Hay otras matanzas además de estas, pero no quiero seguir chapoteando en sangre. La diferencia con Afganistán es su obviedad, su visibilidad, la estridencia con que sucede todo. Es una lección elemental sobre el triunfo de la maldad. Ese agujero de dolor, ese delirio, y la enorme dificultad de enderezarlo todo, contando como cuentan los talibanes con el apoyo y la avidez económica de China y de Rusia. El planeta dividido, la nueva Guerra Fría que se avecina, la falta de salida y de futuro. Ni siquiera una maldita voluntarista como yo, siempre empeñada en atisbar la luz por algún lado, puedo librarme, al menos hoy, del barrunto de un sufrimiento inevitable. Afganistán es el teatro del mundo, y ahora mismo se está representando una obra horripilante.

Y lo peor es que, si conseguimos apartar la mirada por un momento del abismo afgano, lo que hay alrededor también es atroz. Acabo de recibir un manifiesto internacional sobre la distribución de las vacunas de la covid en el mundo (lo he firmado, aunque la desesperanza conduce a la pasividad y a esa frase fatal: esto no sirve para nada). La tasa de vacunación de la UE alcanzó el 70%, mientras que en África, vergüenza da escribirlo, es de un 2%. Con el agravante de que la vacuna de Johnson & Johnson es producida por Aspen Pharmacare en Sudáfrica, pero es exportada masivamente a Europa. En sociología esto se denomina el efecto Mateo: a quien más tiene más se le da, y a quien menos tiene más se le quita. Con unos sistemas de salud incomparablemente más débiles que los europeos; con problemas de agua potable y dificultades para mantener medidas higiénicas; con la variante delta y sin vacunas, África está condenada. Es otro tipo de masacre, gota a gota. Y también es estúpido, porque la proliferación del virus fomentará más variantes que llegarán a Europa.
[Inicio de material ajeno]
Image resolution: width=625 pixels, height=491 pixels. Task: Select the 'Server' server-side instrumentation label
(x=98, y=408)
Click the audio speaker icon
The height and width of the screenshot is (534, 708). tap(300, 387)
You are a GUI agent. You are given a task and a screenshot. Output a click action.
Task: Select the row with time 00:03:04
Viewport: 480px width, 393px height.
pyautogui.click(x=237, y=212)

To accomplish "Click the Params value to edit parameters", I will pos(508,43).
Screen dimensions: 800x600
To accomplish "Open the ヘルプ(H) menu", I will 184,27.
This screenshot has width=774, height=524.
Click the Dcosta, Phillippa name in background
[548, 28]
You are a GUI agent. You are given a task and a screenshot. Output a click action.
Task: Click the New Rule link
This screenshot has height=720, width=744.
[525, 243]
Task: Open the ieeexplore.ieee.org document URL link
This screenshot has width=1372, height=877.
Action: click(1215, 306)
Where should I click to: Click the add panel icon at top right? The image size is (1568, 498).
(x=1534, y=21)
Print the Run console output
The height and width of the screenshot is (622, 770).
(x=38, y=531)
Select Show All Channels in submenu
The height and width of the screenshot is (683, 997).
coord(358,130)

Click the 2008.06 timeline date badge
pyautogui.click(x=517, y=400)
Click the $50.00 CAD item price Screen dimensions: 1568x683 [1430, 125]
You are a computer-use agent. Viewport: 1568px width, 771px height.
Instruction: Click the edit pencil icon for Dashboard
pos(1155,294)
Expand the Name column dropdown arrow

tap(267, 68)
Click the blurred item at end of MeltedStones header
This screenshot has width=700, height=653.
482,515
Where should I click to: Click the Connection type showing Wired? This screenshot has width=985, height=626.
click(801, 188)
En el digital de EL PAÍS de ayer, 28 de agosto (ya saben que, por tiempos de imprenta, escribo estos artícu­los 15 días antes de su publicación), en la lista de ‘Lo­ más visto’ en Sociedad venía en primer lugar lo de Biden acusando a China de retener información sobre la covid, cosa natural porque era una noticia llamativa y de última hora. Pero en el segundo puesto estaba el enlace a un texto titulado “¿Cuánto dura un buen polvo?” que, cuando lo pinché (sí, lo pinché), remitía a un ar­tículo del 12 de noviembre de 2019. Al verlo experimenté un pellizco de melancolía, la nostalgia de la inocencia perdida: era un tema juguetón publicado apenas dos meses antes de que se abatiera sobre nosotros el diluvio de la pandemia. ¡Qué sensación de ser hoy mucho más vieja que entonces! Pero además pensé que la gente está, como yo, ahogada en pena, y que se aferra a temas así como quien se pone oxígeno (las demás noticias de la lista eran actuales). Y la verdad es que, si lo pienso, me parece un estupendo antídoto. No digo sólo el sexo, aunque, si es bueno, es la gloria; hablo de los afectos, de la gente querida, de la compañía. Un reciente estudio ha descubierto que tener a alguien que nos escuche es esencial para mantener el cerebro joven y prevenir el alzhéimer. Cuando el mundo se oscurece y la zozobra aprieta, juntémonos más con las personas amadas. Hablar y abrazar: qué gran proyecto. Para cargar las pilas y volver a actuar, a exigir, a resistir. No podemos entregar el mundo sin más a los malvados.